How to Stop our Children from Being Addicted to Trends
Everything to the child - or not?
Educating for conscious consumerism should begin in early childhood. Children’s consumer society is growing, where the children glorify the leading brands and quality products, so they don’t want to wear simple clothes and shoes. They want everything and immediately. What can parents do under this pressure? It's really important to be conscious and create a restrained attitude in terms shopping.
If the child does not learn to handle money in time, then later, he will easily be addicted to shopping. Cool jeans, designer sneakers, renowned fashion designer t-shirts and of course, the coolest cell phone - those are what our sons and daughters are demanding today.
While the parents are running out of money, our kids take their designer bags and go shopping.
They become consumers.
The most recent statistics shows that the 6-17-year-old's purchasing power run up to the skies. We spent billions on them, and the main problem is that our wallet will get thinner and our children's expectations will get higher.
It is not the parents that are main targets. Advertisements target those in school to show them more and more objects that they have to buy, by saying that they can only be cool if they have it.
So, the question comes up: Do I really have to give the child whatever he wishes for? What is it that they really need?
The trend mania is a parental pattern, there are families where well-being don't include the parent-child relationship. This is a societal problem. In this case, the parents have to examine themselves and their relation to money and their shopping habits.
- How am I spending money?
- Am I a classic consumer?
- Do I insist on having particular brands?
- Do I welcome the idea of following the latest fashion?
Let’s make a deal with our child
It is obvious that if the parents are suffering a shopping mania, then they can’t expect the opposite from their child. And it is also true that if the parents feel obliged to fulfill a wish list, the child will never be happy if he gets anything. Additionally, these children will never learn how to handle money, they will fall into the trap of undisciplined consumerism. This is quite bad enough for a teenager or adult. There is no question, it doesn't mean preaching against consumption, but rather parents have to be low-key and consistent.
A few advices:
- Watch the advertisements and examine them. What do they want?
- Shopping is a fake glittering world and there are downsides to it.
- Try to compare prices together.
- Ask, "Is the discount really a discount?"
- Ask, "Is there a place where you might get it even cheaper?"
- If your child wants to buy something quickly… ask, "Is it really that important? Why? What do you want to do with it? Why is it good for you?" - If you can run through these questions, you will discover at the end that that thing is not so vital, and your child can survive without it.

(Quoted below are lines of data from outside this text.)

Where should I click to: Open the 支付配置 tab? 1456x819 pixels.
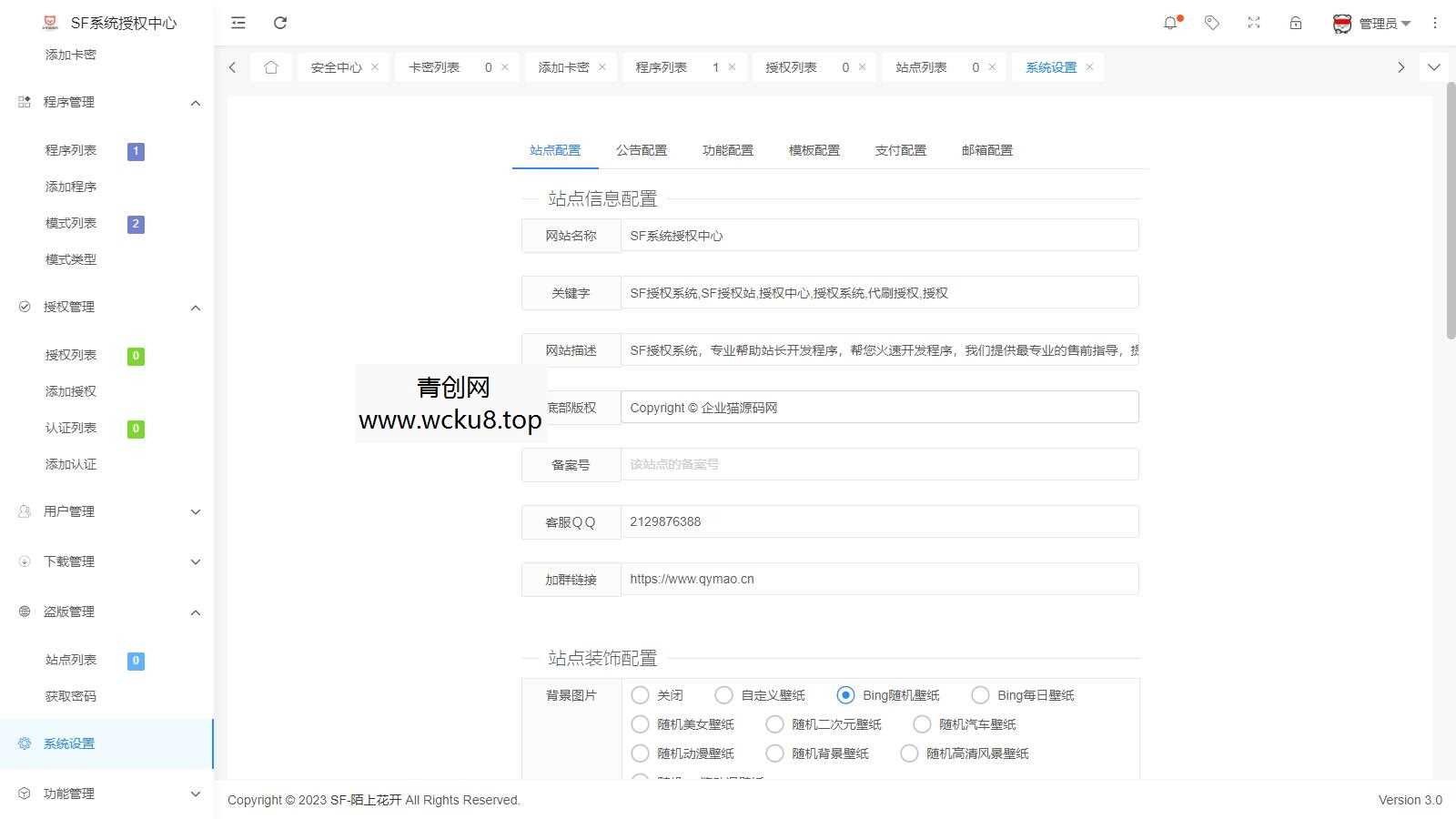pyautogui.click(x=900, y=150)
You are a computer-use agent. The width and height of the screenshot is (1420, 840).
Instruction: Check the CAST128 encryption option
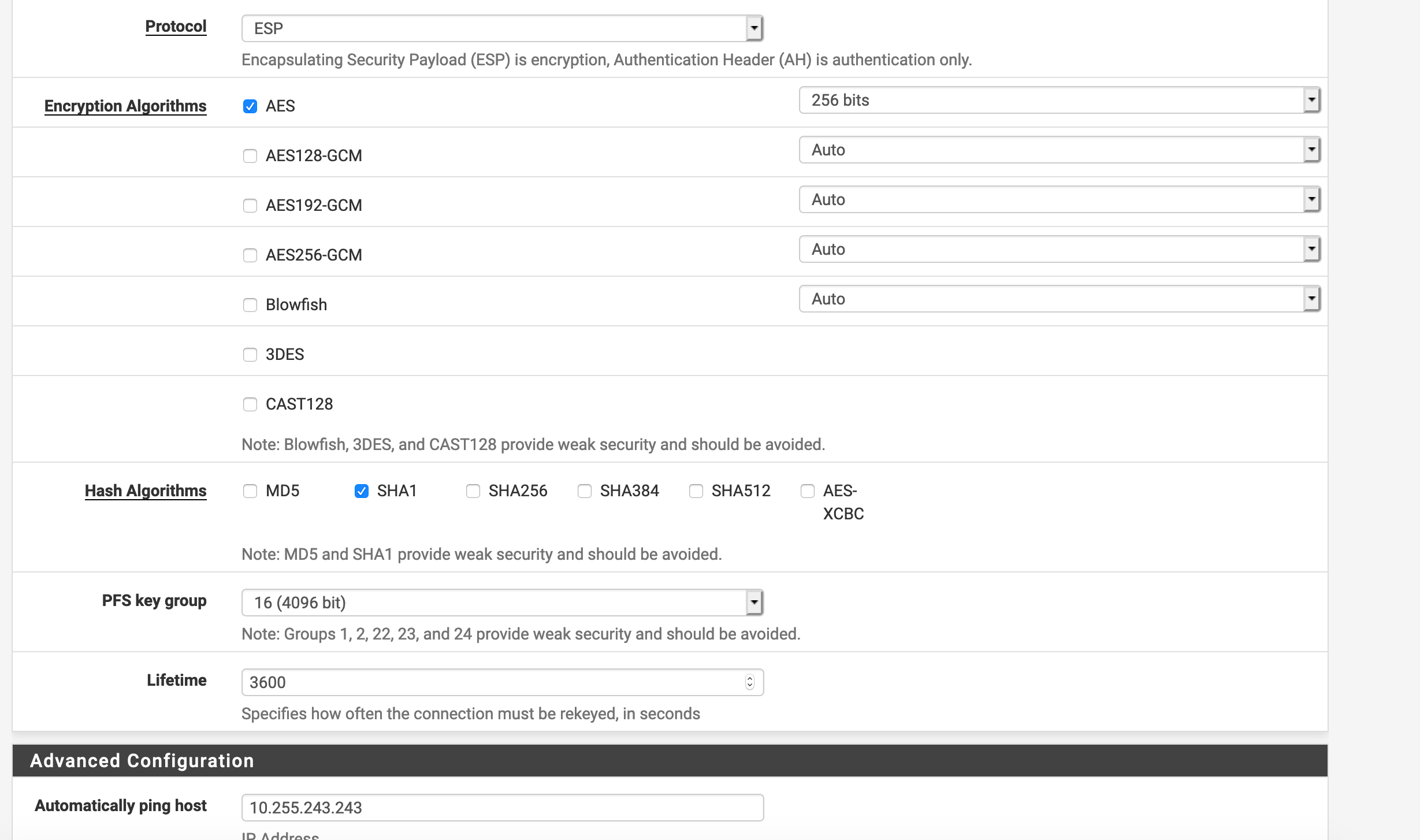click(x=250, y=404)
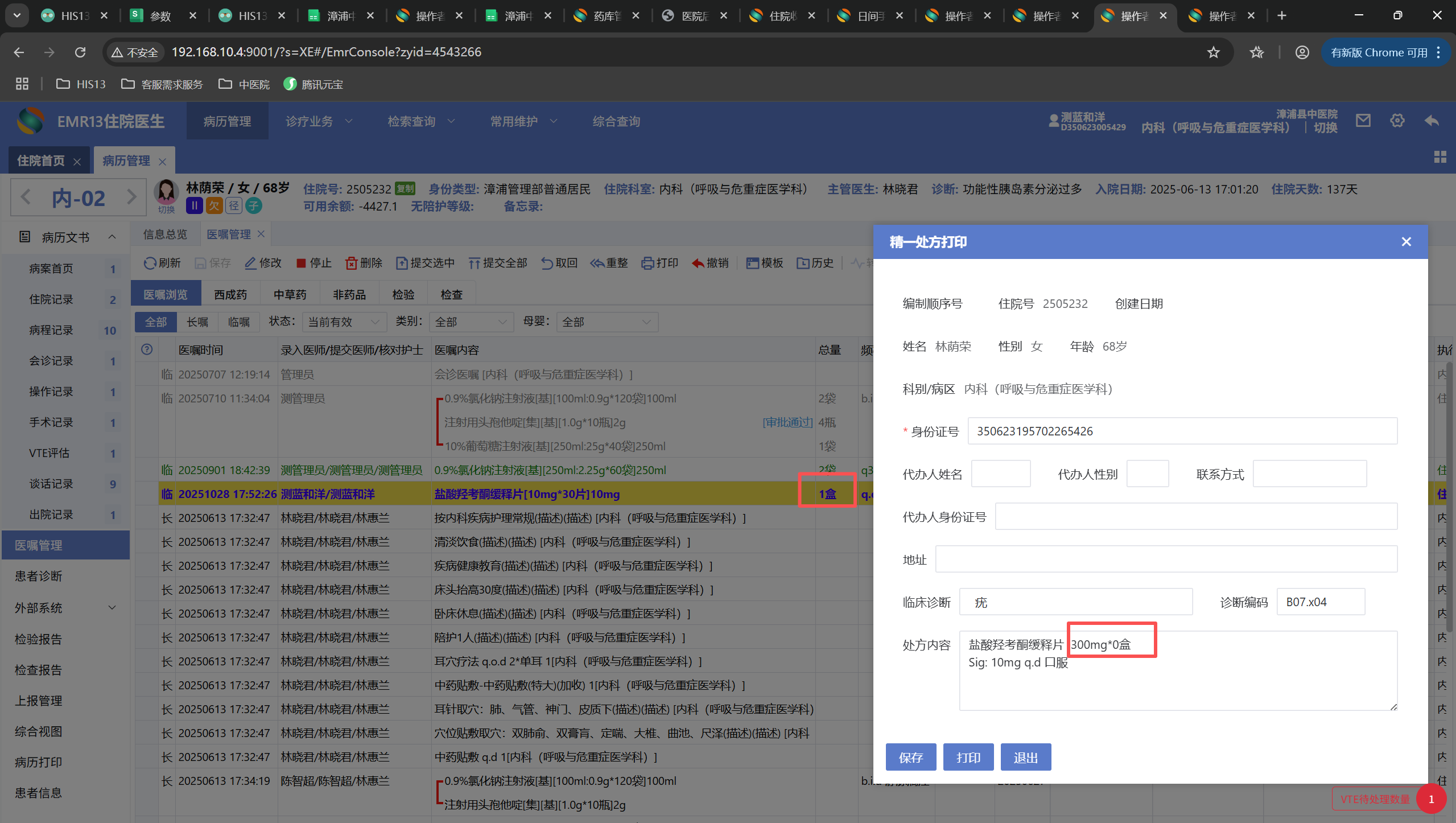Click the 打印 printer icon in toolbar
Screen dimensions: 1456x823
click(x=647, y=263)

- Talk to your child, wake doubts in him. Bring up rational arguments against the purchase of the product.
- Suggest financial settlement: "if you do something, you can have it" – like by letting him wash the car for 8 weeks, so he/she can get the money.
- Say NO definitely, if something does not match your personal lifestyle or with your pedagogical principle.
- Remind your child that if he/she will save money, he/she can buy what he/she wants, and do not need to ask for it.
- Stay firm!
- And know that consequence is priceless!!!